Esiste innegabilmente un conflitto sociale che viene ridotto a una lite giudiziaria; ma i medici come possono pensare di risolverlo dichiarando guerra ai propri malati? L'interessante riflessione del filosofo della medicina Ivan Cavicchi per salvaguardare il futuro della medicina in Italia.
Le colonne dei giornali, i palinsesti televisivi, le migliaia di pagine delle testate online quotidianamente continuano a propinarci casi in cui sempre più cittadini si scontrano con i sanitari, sia a livello, ahimé, propriamente fisico sia per vie giudiziarie nelle aule dei tribunali.
La rabbia, l’indignazione nasce quando qualcuno, il cittadino, percepisce che un suo diritto è stato negato, quindi sente nascere dentro di sé un’esigenza riparativa, più o meno socialmente accettabile e/o giustificabile.
Il diritto preso in considerazione, ovviamente, è quello di essere curati nel miglior modo possibile e il dovere del sanitario dovrebbe essere quello di mettere in pratica tutto il possibile affinché tale richiesta sia esaudita nel migliore modo possibile.
Ormai è chiaro che il tradizionale paternalismo ippocratico all’interno della relazione terapeutica è stato messo in discussione per i più svariati motivi: ruolo dell’informazione mediatica, casi di malasanità, pazienti che non sono più “tanto pazienti” come una volta, e che diventano sempre più “agenti”, concetti importanti e fondamentali come quello di complessità del singolo caso clinico, che mette in discussione l’idea standard di protocolli comuni e condivisi validi per tutto.

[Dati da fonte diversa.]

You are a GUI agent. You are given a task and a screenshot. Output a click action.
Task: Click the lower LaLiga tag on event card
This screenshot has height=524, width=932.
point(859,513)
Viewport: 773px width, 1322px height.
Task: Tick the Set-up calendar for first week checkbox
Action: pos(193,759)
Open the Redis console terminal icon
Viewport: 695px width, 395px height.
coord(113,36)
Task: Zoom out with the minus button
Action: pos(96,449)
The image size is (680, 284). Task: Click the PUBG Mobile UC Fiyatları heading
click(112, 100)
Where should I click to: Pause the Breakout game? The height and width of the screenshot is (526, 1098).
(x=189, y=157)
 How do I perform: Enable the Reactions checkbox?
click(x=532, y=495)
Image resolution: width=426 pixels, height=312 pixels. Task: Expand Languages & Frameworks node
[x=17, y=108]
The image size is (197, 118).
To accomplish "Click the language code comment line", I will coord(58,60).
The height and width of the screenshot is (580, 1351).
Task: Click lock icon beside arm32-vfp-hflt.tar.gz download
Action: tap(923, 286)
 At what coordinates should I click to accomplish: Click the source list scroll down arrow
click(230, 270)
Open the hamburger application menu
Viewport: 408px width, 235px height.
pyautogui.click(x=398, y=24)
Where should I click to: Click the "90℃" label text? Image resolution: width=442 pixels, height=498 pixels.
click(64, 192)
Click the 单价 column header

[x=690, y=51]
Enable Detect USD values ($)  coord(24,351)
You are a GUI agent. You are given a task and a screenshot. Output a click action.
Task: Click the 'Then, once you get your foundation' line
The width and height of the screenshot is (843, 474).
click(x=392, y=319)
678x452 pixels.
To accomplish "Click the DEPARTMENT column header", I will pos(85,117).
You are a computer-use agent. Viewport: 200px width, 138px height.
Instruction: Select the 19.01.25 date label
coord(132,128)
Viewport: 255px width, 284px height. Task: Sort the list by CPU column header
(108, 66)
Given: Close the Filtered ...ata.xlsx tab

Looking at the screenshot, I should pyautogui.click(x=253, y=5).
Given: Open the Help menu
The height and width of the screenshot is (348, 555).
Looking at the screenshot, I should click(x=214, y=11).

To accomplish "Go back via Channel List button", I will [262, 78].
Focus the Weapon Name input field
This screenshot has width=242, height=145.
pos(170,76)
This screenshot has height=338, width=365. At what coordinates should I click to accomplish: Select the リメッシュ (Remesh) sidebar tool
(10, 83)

Qualcosa è cambiato, certo, ma c’è qualcuno in questa diade “medici – pazienti” che vorrebbe far finta che non sia così.
Per proteggersi e tutelarsi, medici e sanitari reclamano scudi penali e maggiori tutele giuridiche (come la depenalizzazione dell’atto medico), ancorandosi ad uno sguardo rivolto verso il passato, ma soprattutto – e sbagliando – rifiutandosi di fare i conti con il presente, con i cambiamenti in atto presenti nell’attuale società.
L’autore de “La scienza Impareggiabile”, in questo agile e accattivante volumetto, ricostruisce la storia che ha portato alla formazione della commissione ministeriale la quale ha il compito di indagare le problematiche relative alla colpa professionale medica. Tema impegnativo che, secondo l’autore, deve essere affrontato con uno sguardo rivolto verso il futuro piuttosto che costruito su visioni nostalgiche e anacronistiche.
In quello che è un accorato appello da parte di uno studioso che ben conosce i meccanismi della sanità italiana, vengono proposti quelli che dovrebbero essere i capisaldi per il futuro della medicina in Italia, onde evitare un suicidio della stessa che avverrebe, secondo Cavicchi, con le proprie mani.
Un libro che va assolutamente letto, interiorizzato e discusso da tutti coloro che lavorano nell’ambito del “prendersi cura”.